* _Goal of the exercise_:
Swap every occurrence of "Given" for "Instruction" in the listing below, leaving all other text unchanged. Omit the pictures from your answer.

[Word and element pointing entries]

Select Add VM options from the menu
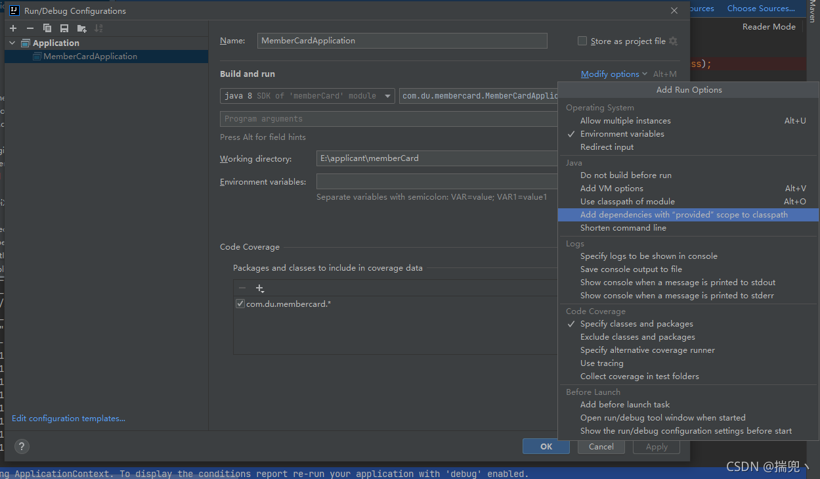Screen dimensions: 820x479 click(611, 188)
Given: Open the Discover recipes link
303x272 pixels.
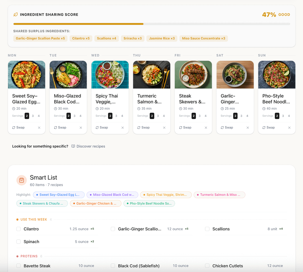Looking at the screenshot, I should (91, 146).
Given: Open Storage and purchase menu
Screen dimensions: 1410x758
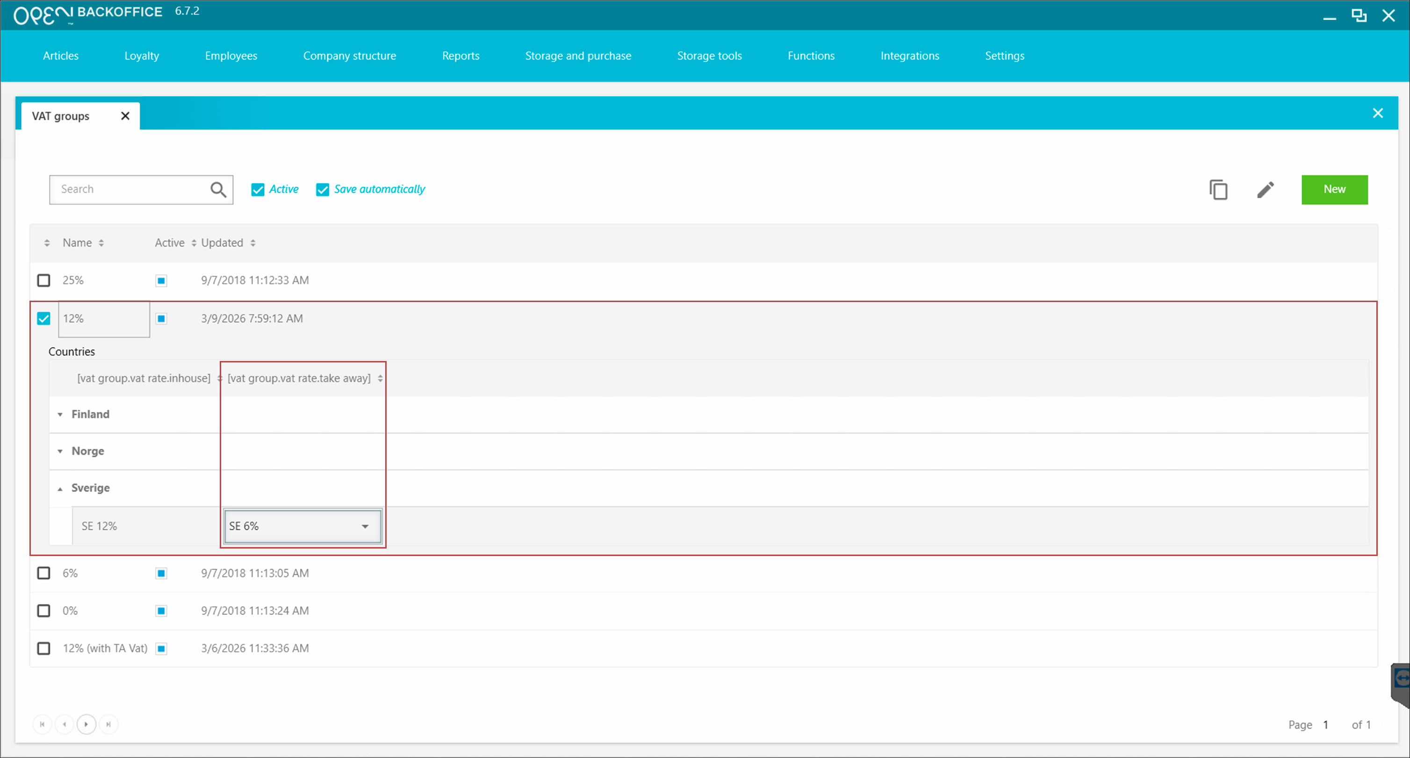Looking at the screenshot, I should [x=577, y=56].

* _Task answer_:
Select Add VM options from the menu
Screen dimensions: 820x479 click(611, 188)
Instruction: Open the Discover recipes link
303x272 pixels.
Looking at the screenshot, I should (91, 146).
Instruction: Open Storage and purchase menu
Screen dimensions: 1410x758
Looking at the screenshot, I should [x=577, y=56].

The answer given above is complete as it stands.